The university announced that changes would take place in the College of Health and Human Services last spring, and many faculty criticized the decision as coming from the top down. Since then, though, Benoit and her staff have taken a step back and discussed how to restructure the college with the help of faculty and students, said Joe McLaughlin, chair of Faculty Senate.

"President McDavis and Provost Benoit should be commended for slowing down this process, working through issues with faculty during summer and fall, and, for the most part, making sure things were settled agreeably before moving forward," McLaughlin said. "I hope that our administration has learned a lesson about transparency and the inclusion of faculty in the early stages, indeed the initial stages, of all major planning efforts."

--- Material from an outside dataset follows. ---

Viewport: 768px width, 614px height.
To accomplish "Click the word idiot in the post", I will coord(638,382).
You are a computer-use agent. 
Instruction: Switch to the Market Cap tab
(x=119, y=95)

McLaughlin added that he has only spoken with one faculty member who had issues with the restructuring, and that those issues were being ironed out.

"Some faculty are excited about their new homes and some are excited to receive new colleagues into their units," McLaughlin said.

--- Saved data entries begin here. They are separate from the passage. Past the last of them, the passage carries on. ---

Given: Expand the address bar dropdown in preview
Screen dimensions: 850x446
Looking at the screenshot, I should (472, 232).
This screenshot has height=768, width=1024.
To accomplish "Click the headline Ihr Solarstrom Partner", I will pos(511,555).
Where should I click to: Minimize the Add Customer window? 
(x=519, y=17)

AS FOR STUDENTS, MANY ARE also excited about their new academic homes. The College of Health and Human Services' Sports Administration program and the Center for Sport Administration will be moved to the College of Business under the new Department of Sports Administration. Taylor Evans, former student senator for the College of Health and Human Services, is a sports management major. He stepped down this week as senator for the College of Health and Human Services in anticipation of filling the role as senator for the College of Business to reflect his major's new home.

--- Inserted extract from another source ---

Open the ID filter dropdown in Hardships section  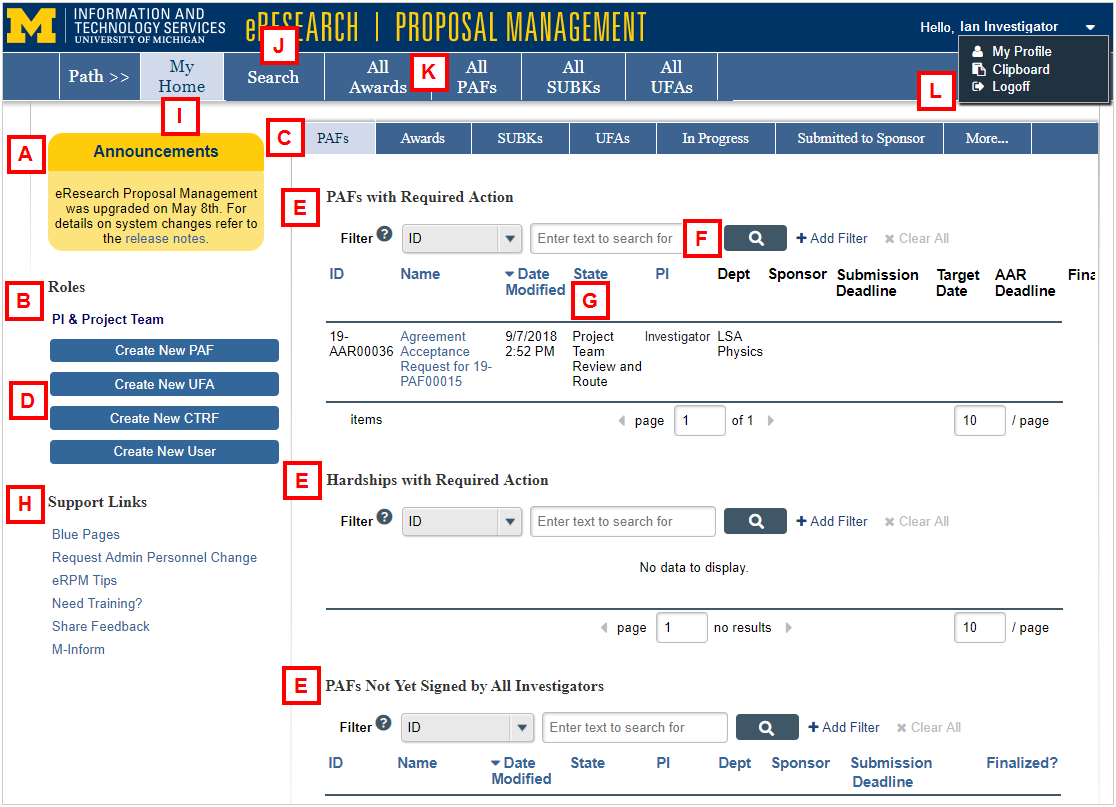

"The academic restructuring is a matter of efficiency," said Evans, a junior from Wyomissing, Penn. "It will only help OU... As a sports management major, we are already required to have a business minor. Sports management is a business. (The restructuring) will only increase the university's national prominence and further legitimize the major."

While Evans admitted he has heard some people express concerns about the change, he said their concerns are a normal response to change. The university's administration is doing everything they can to make this change painless, he said.

The university's biggest challenge throughout this restructuring process will be working with current faculty to reevaluate their programs' focal points, Burnette said. Students and faculty also must hold the administration accountable for completing the restructuring the way it said it would, Burnette added.

Burnette said he met with Benoit over winter intersession to discuss the restructuring, and he said he felt Benoit was receptive to his thoughts and that they were on equal ground throughout the discussion.

The university will also move the College of Health and Human Services' Interior Architecture program into the College of Fine Arts, a move that senior Lisa Gumerman said is fitting. Gumerman, now a journalism major, was formerly pursuing a double major in journalism and interior architecture. One of the reasons she said she left the Interior Architecture program was because it focused too much on nutrition and other health-related skills, rather than the art of architecture.

"It always seemed pretty ridiculous to me "“ a holdover from when everything was in Tupper Hall and "interior architecture" was for future homemakers." Gumerman said. "We were required to take nutrition and everything, a large part of why I left the program."

As part of the restructuring, the university is also moving the College of Health and Human Services' Child Development programs and the Restaurant, Hotel and Tourism, Retail Merchandising, and Family and Consumer Sciences to the College of Education. The College of Education will be renamed to reflect the new mission, but the new name has not yet been chosen.

The university is creating a new Academic Health Center, which will help combine the health and wellness initiatives across the university to provide a better opportunity for collaboration across departments, according to Benoit's December announcement.